460517Poste des Ateliers de Mi-Au, le 17 mai 1946

Mes très chers parents,

Ma très chère sœur,

Je trouve en attendant le déjeuner un instant de liberté que j’emploierai à vous écrire une petite lettre, bien courte puisque les événements dignes d’être signalés sont bien rares depuis quelques jours.

Je traiterai pour commencer la question santé : en ce qui me concerne elle est excellente. Mon pied se rétablit progressivement et je pense que demain il me sera possible de courir comme un lapin. Je vais pouvoir enfin repartir en patrouilles et participer aux opérations de nettoyage. Je reste assis à longueur de journée et de temps en temps je reçois la visite de l’infirmier qui vient me faire un massage. Quelle vie !…
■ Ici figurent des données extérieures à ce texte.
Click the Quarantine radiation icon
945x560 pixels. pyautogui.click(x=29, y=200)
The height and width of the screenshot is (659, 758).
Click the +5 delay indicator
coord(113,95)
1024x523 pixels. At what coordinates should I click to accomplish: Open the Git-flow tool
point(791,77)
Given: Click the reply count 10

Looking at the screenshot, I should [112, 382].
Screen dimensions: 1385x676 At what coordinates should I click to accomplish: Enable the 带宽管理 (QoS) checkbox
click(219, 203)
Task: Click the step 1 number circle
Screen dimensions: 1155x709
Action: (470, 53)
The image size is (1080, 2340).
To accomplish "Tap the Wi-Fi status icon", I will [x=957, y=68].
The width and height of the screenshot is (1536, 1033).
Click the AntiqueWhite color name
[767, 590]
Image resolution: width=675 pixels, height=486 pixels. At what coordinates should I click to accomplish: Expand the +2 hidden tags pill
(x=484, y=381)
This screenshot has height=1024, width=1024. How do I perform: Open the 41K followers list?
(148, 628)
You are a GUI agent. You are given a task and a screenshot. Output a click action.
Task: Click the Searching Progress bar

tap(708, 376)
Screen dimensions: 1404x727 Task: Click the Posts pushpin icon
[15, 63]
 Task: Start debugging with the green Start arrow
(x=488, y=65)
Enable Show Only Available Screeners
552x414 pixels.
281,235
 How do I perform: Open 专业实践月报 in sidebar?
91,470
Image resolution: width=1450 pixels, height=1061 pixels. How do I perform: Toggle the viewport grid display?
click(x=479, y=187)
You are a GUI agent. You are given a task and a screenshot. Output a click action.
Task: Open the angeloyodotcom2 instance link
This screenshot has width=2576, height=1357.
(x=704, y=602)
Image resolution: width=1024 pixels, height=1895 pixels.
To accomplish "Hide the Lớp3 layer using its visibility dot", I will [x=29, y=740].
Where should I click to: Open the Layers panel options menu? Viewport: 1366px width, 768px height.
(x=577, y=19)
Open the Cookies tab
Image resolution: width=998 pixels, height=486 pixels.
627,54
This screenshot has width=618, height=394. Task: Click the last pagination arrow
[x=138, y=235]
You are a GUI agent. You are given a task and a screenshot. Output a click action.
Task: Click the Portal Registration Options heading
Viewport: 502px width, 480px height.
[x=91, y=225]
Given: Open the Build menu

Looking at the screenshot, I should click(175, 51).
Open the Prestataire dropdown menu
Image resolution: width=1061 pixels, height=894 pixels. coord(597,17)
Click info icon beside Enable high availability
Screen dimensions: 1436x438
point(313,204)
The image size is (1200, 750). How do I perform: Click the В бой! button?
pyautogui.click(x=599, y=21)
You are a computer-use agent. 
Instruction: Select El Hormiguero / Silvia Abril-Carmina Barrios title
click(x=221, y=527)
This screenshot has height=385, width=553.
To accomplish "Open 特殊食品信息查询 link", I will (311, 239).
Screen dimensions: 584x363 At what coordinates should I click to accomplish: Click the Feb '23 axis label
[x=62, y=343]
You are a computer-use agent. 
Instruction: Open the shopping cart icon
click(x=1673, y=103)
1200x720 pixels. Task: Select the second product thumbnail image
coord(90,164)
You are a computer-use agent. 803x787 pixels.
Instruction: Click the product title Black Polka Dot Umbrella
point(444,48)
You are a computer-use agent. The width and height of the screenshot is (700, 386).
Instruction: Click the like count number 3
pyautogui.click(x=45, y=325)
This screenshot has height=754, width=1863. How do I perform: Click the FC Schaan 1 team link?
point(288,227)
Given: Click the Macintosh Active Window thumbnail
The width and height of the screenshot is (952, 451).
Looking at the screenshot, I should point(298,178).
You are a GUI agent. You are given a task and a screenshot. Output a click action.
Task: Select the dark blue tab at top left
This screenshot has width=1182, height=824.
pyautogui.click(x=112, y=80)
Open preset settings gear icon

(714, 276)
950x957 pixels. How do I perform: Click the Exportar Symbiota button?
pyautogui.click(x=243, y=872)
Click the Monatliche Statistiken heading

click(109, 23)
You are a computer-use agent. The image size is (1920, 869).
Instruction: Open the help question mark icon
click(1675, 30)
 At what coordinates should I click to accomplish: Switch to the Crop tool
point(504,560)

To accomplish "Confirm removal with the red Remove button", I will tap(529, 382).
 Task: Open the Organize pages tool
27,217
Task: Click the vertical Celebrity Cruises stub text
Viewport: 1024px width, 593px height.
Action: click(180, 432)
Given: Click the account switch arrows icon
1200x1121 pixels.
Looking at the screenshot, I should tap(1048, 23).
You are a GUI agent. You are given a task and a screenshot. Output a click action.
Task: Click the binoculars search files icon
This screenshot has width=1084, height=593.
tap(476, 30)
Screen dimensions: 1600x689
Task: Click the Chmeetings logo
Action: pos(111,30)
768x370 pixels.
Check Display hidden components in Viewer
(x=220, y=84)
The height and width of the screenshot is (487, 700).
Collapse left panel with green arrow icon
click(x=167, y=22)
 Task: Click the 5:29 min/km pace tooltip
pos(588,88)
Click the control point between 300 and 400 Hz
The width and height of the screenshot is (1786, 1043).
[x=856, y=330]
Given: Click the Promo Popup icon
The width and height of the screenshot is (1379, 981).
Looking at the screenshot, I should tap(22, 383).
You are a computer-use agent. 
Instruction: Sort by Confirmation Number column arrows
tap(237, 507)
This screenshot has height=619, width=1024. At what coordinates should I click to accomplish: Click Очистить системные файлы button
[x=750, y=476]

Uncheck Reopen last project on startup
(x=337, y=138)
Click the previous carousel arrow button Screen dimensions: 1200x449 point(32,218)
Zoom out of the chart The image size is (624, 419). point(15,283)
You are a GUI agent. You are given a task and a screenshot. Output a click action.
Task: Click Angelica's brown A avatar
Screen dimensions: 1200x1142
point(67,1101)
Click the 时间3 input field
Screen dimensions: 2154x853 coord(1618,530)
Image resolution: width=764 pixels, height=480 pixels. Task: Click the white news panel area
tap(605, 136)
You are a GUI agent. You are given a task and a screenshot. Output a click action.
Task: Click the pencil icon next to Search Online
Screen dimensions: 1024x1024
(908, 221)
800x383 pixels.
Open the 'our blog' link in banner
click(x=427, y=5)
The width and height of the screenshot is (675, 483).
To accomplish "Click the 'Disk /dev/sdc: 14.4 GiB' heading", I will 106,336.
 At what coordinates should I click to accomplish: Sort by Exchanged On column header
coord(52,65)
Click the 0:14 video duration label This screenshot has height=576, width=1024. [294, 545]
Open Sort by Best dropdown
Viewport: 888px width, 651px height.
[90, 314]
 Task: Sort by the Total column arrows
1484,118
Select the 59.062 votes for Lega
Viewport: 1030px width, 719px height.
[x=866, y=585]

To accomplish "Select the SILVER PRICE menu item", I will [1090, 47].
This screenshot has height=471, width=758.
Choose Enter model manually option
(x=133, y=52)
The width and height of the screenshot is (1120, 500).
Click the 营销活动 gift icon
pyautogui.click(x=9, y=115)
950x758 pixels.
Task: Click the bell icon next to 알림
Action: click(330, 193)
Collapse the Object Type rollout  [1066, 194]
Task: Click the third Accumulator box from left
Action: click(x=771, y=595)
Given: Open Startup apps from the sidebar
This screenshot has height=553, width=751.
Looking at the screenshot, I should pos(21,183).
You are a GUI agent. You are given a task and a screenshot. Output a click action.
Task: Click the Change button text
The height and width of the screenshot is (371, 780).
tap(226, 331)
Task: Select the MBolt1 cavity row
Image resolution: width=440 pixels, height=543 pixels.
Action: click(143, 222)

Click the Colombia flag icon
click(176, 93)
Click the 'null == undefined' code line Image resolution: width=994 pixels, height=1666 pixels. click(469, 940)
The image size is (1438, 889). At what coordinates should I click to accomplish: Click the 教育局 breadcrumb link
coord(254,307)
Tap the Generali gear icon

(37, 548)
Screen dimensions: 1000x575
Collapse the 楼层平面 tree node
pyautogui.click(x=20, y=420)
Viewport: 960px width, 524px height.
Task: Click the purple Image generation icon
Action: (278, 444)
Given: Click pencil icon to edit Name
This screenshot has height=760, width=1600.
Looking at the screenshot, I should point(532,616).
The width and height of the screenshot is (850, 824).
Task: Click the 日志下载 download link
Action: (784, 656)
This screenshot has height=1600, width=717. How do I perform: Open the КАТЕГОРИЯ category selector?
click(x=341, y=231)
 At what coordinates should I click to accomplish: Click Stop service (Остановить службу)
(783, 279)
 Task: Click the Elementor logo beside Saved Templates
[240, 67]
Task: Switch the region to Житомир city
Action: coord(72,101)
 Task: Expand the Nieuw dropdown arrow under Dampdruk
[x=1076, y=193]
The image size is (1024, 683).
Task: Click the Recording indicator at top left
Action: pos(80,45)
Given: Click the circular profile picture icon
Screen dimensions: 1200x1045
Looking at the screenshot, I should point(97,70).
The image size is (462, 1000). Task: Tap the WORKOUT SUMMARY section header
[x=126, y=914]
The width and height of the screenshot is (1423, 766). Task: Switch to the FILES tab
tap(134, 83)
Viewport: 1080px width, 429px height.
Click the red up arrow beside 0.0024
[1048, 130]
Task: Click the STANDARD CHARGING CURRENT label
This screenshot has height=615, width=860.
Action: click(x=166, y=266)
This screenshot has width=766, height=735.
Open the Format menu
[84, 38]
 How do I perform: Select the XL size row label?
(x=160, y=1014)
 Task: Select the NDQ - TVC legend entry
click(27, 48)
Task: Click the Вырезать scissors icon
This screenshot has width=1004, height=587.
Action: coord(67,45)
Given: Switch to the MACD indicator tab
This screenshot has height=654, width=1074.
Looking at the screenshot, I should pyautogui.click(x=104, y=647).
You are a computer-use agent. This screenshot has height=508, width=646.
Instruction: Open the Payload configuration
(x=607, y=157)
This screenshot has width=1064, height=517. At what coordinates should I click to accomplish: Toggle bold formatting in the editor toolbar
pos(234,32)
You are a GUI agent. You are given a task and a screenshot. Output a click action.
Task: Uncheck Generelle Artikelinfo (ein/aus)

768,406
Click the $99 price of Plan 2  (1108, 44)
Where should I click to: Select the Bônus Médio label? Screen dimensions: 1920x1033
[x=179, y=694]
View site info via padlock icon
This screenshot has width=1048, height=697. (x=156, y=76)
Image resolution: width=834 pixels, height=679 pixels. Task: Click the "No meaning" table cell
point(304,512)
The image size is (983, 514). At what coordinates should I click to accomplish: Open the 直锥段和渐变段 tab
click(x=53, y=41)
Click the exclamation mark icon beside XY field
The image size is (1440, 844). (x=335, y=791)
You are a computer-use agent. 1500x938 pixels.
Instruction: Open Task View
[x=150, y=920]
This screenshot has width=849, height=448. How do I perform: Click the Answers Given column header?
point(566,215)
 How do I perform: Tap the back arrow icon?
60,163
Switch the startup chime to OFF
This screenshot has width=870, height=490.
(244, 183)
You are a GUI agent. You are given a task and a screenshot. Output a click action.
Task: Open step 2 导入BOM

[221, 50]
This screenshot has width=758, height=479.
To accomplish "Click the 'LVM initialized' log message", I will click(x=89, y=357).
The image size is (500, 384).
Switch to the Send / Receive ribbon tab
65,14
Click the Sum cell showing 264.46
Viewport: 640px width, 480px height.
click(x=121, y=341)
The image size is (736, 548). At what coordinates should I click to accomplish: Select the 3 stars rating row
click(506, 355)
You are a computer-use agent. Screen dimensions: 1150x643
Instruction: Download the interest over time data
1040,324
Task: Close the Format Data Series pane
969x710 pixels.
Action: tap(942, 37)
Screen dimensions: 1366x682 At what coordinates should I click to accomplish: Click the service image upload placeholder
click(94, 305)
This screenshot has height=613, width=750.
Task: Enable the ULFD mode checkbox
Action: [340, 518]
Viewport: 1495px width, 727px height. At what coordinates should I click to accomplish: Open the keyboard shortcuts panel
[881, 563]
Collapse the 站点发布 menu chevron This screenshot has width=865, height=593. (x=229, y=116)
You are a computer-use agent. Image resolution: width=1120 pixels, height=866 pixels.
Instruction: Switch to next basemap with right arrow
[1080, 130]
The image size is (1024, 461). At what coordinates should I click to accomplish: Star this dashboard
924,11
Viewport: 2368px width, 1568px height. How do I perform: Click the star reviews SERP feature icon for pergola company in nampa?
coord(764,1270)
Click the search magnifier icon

Notre vie coloniale s’organise peu à peu, le teint bruni de plus en plus. Avant hier une note de service de l’Autorité Supérieure arrivait jusqu’à nous : celle-ci demandait les noms des volontaires pour un séjour en Indochine  de deux ans et demi (le séjour colonial normal). J’ai donné mon acceptation et très rares sont ceux qui ont demandé le contraire. Je comprends de plus en plus la beauté de la vie coloniale, la vie de broussard et les européens qui au retour en Europe redemandent à partir dans leurs colonies ne me semblent pas « fous ». La vie y est beaucoup plus active, pleine d’imprévus, d’exercices. Chaque jour nous apprenons des choses que l’on ignorait la veille.

Notre chambre, notre lieu de repos et de détente : en voici la description. Au premier étage d’une villa, habitée avant tous les événements d’Indochine par un européen de la C.F.I., cette chambre a une superficie de 20 m² environ. Dans les deux coins qui encadrent la fenêtre se trouve deux lits de camp (nous logeons à 2 s/lieutenants). Au milieu de ces deux lits, mon bureau genre moderne juste devant la fenêtre. Derrière moi deux vastes fauteuils en cuir jaune encadrent une petite basse recouverte d’une glace . Sur cette table se trouve posé un pot de leurs chatoyantes. Au fond de la pièce deux armoires. Entre celles-ci un autre bureau : celui de mon camarade. Et voici le schéma de cette « piaule » :

460517_plan

Voyez-vous nous sommes installés comme des princes. Aussi ne nous plaignons pas de notre situation présente.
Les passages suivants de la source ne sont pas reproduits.